A Burn and A Blessing

By Crystal Hoblit

Getting the airplane ready for an medical flight in the morning.

The rains have returned! We are so thankful. It was a very long dry season and our well wasn’t keeping up. We would get several gallons each day but had to resort to collecting rain from the roof to wash our laundry and sometimes ourselves. In the two or three weeks leading up to the first good rain, we would get tiny little showers every now and then which greened things up but didn’t fully soak deep enough to affect our well’s water level. Yesterday, rain set in and it rained heavenly rain all day. Enough to wake the termites from their long slumber, I guess that means the dry season is officially over.

This past month has been unusually busy. We had many different cases of emergency flights. Cancer, burns, surgeries, fractures, heart conditions.

Fractured arm.

One case, in particular, is dear to our hearts because the patient is from Rus Rus.

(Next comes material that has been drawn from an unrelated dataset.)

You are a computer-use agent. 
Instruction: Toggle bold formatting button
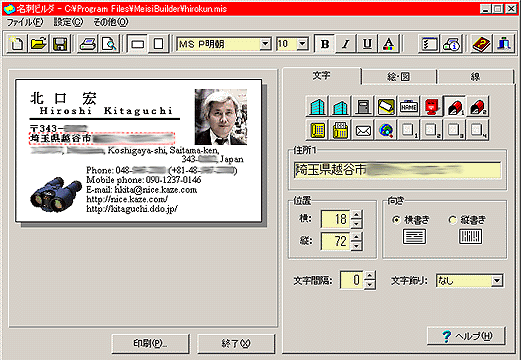(x=325, y=44)
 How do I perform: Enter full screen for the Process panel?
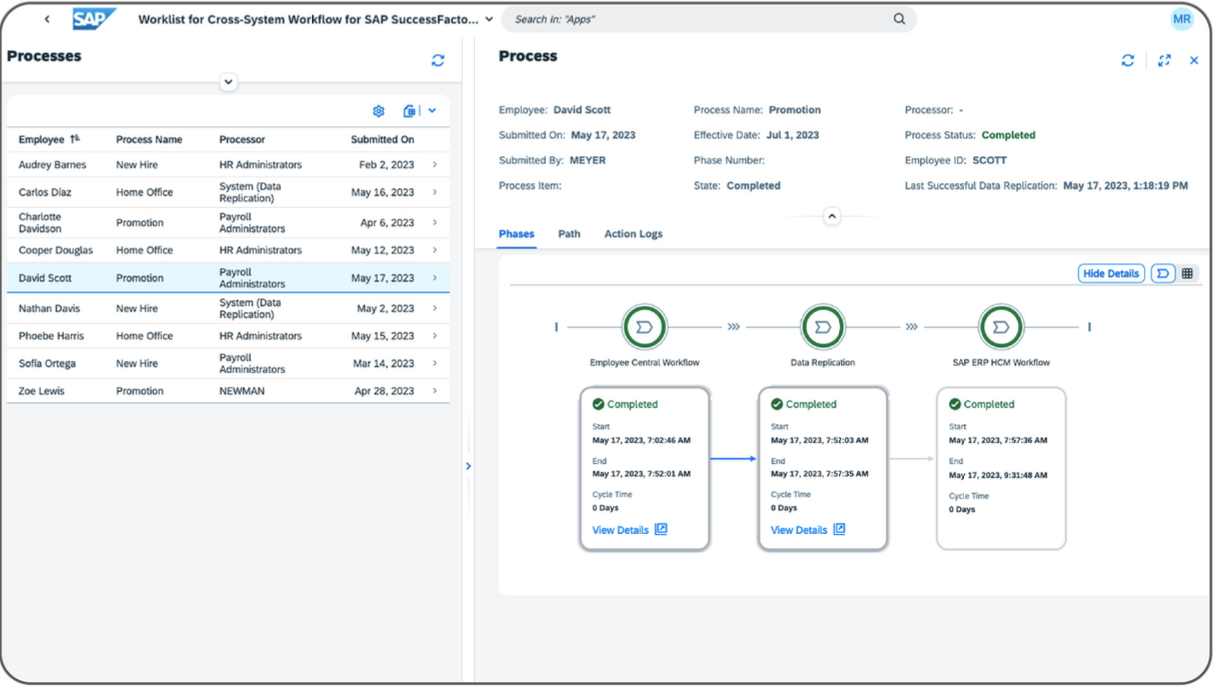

A few days after the last great fire that we fought here in our village, a little girl was out walking in the area that had been burned. Her parents were not home and the burned area was close to her house. As she was walking, her foot sank into a hole where tree roots were burning under the ground. Immediately she tried to pull it out but it had become stuck and didn’t come out easily. By the time she got it out her entire foot was burned. Her toes were melted together. Her skin looked like melted plastic that had hardened. Unfortunately, we knew nothing about it, until her mother came home hours later and brought her to the clinic. It was too late in the day to do a transport so first thing in the morning Brad took them to a hospital. A week later, having transported a boy with a broken arm, he was back at the same hospital and decided to check in on the little girl. She was in bed with nothing but a diaper and hadn’t received the care she needed. Her foot was not bandaged and nothing had been done for her. In the same ward there was also a teen girl who’s entire back was badly burned. The Dr. told them they had no medicine and could do nothing for either of them. Brad spent the next few days making lots of phone calls and trying to work out the logistics of moving a girl and her mother from La Mosquitia who had no identification papers to a big city hospital. Would another hospital even accept them with no IDs? Where would the mother stay while her daughter was in the hospital? How would they manage since they spoke no Spanish? It seemed like an impossible task, and yet the weight of knowing if she didn’t get proper medical care, she may never use her foot again or possibly even lose it.

At our clinic the night before she was transported to the hospital.

Enter: God. As usual He has everything under control. No ID? Check. They got a special wavier. There is a specialized childrens burn hospital in a city that we wanted to send her to, but they don’t accept everyone, only certain cases. Check. She was accepted. Housing? Check. The mother could stay with her in the hospital, meals included. Only speaks mosquito? Check again. The teen girl who was burned, was also transported on the same flight to the burn hospital. Her sister who went with her, speaks Spanish and Mosquito. The two girls ended up sharing a room. We just shake our heads in awe and wonder at the Lord.

She has currently has her toes separated, skin grafting and is in therapy to walk again. Yesterday, we showed a video of her in therapy to her dad and he got the biggest smile on his face. He doesn’t speak Spanish either but his smile said it all! The Lord is so good, it’s through His healing and mercy that she will live a normal life again!